Dans une lettre rendue publique en date du 1er décembre 2025, l’Ordinaire du lieu déplore la promiscuité qui entoure les conditions de voyage sur les voies lacustre et fluviale. Poissons, chèvres et sacs de fufu et des passagers cohabitent. Des conditions techniques des embarcations avec « contrôle technique « , non effectif et déplorable font le lot quotidien des voyageurs.  Malgré les dénonciations faites, pas d’améliorations observées. En raison de leur fonction, lit-on dans cette lettre, les responsables du secteur se montrent peu soucieux de rendre compte. La vie ne devient-elle pas un fait banal, en l’absence du « contrôle technique, des équipements obsolètes ou absents comme le gilet de sauvetage, le contrôle de charge … ?

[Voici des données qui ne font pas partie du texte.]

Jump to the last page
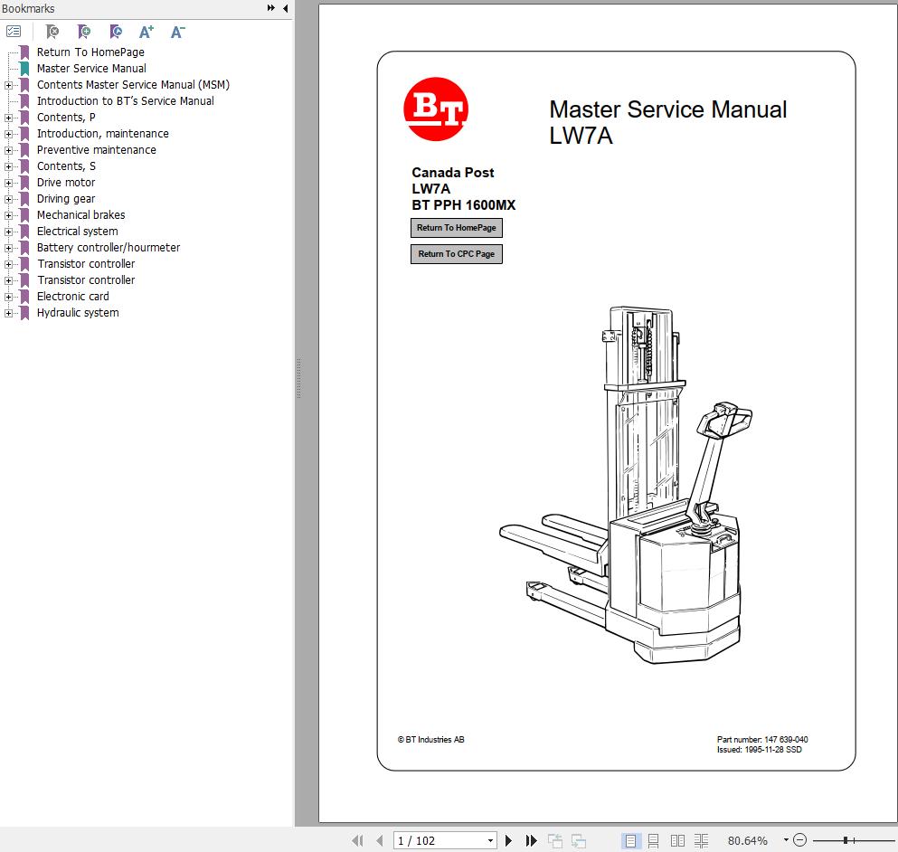The height and width of the screenshot is (852, 898). tap(532, 840)
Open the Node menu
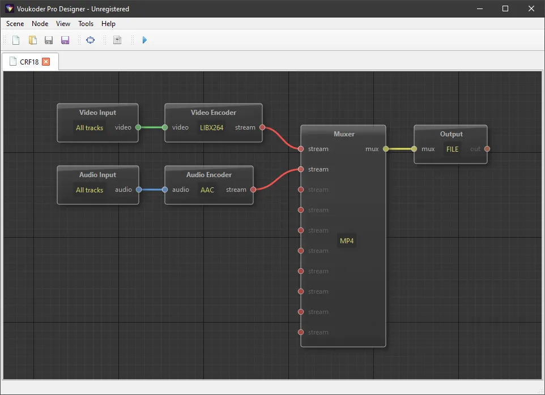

La Baleinière ‘’Doudou Bomboko » n’est pas le dernier funeste pour évoquer le naufrage du lac.

Pour le transport lacustre, la Société civile du Mai-Ndombe et Plateaux (SOCIMAP) a dénoncé en 2024, le manque d’inattention et le déficit de leadership dans le secteur.  Elle avait par ailleurs proposé la mise à flot d’une unité fluviale existante d l’ONATRA, le « Bateau Gungu » qui devrait assurer le trafic lacustre et fluvial dans les conditions plus sécurisées depuis plus cinq ans mais manque des barges pour desservir le lac Mai-Ndombe et les voies fluviales de provinces voisines du Kwilu et Kasaï.

Le budget estimatif à la construction de ses barges représentait un montant de plus de 500.000 dollars US à mobiliser par le Gouvernement. Ce qui serait considéré comme une bouée de sauvetage pour juguler les sinistres supplémentaires.

Aimé Cyprien Dionzo/CP

INTERPELLATION DE MONSEIGNEUR DONATIEN BAFUIDINSONI

Nos vies ont-elles encore de la valeur ?

Mes chers diocésains, Chers Frères et Sœurs,

1. C’est avec un cœur meurtri et des yeux pleins de larmes que je vous adresse ces quelques lignes. Point n’est besoin de rappeler les raisons qui me poussent à les écrire. En effet, la Province de Mai-Ndombe pleure encore ses enfants emportés dans le naufrage de la baleinière « Doudou Bamboka », ce funeste jeudi 27 novembre dernier. Que dire ? Comment trouver des mots lorsque, le cœur serré, le souffle même me manque ?

2. J’aurais voulu garder le silence, trouver refuge dans la prière et la consolation dans la méditation sur la résurrection des morts (1 Cor 15, 51-57; Jn 11, 1-27) d’autant plus que notre diocèse d’Inongo vient de perdre un jeune frère, Ferdinand IKELA NSANGI, que j’ai eu la joie d’ordonner diacre le 23 novembre, en la solennité du Christ, Roi de l’Univers. Dans mon affliction, mon cœur saigne abondamment et me contraint à pousser encore un cri d’alarme pour exprimer mon indignation face à un drame récurrent qui étale notre irresponsabilité collective.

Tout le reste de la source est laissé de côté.